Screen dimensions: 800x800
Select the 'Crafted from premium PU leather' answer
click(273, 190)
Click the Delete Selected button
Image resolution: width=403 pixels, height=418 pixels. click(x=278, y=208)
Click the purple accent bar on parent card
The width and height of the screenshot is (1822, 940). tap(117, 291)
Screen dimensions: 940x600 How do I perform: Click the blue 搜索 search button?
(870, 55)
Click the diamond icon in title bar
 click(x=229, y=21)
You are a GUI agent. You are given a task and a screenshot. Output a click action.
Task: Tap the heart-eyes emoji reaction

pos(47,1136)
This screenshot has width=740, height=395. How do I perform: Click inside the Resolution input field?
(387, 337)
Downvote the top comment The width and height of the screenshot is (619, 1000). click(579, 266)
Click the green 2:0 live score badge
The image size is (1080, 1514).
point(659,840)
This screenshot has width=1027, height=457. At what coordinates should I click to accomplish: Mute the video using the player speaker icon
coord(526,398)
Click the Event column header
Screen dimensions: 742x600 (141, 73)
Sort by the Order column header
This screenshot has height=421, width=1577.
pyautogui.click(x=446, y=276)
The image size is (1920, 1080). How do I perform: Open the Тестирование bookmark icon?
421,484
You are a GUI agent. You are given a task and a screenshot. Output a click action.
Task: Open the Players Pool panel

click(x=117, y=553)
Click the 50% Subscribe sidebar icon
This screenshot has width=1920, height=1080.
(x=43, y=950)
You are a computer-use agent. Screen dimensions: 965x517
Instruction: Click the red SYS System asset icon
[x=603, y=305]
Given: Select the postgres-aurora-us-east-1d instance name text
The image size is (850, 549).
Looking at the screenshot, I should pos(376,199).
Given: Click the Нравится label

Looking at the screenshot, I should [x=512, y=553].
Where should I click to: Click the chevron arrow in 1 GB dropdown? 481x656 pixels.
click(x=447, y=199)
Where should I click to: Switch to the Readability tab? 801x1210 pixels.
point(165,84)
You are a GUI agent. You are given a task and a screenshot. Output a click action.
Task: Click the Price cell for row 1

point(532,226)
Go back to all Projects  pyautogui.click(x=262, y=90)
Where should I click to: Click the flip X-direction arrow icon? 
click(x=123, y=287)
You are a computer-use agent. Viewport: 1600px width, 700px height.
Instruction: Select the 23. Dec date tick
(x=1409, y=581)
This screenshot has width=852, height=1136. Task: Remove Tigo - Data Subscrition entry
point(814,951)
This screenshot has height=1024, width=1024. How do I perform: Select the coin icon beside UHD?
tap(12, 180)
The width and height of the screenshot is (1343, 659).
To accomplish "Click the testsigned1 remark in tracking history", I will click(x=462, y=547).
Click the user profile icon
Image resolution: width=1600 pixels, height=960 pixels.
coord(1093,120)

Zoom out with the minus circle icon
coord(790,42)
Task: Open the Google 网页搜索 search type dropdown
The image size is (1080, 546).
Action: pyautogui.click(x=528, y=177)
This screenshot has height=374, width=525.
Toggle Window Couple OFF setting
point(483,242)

● ● ● ● ●

- HOW TO COMPLETE THIS TASK: Scan the material above for lines that contain the string "computer", and copy each such line.

- YOUR SOLUTION:
You are a computer-use agent. Screen dimensions: 965x517
You are a computer-use agent. Viewport: 1600px width, 700px height.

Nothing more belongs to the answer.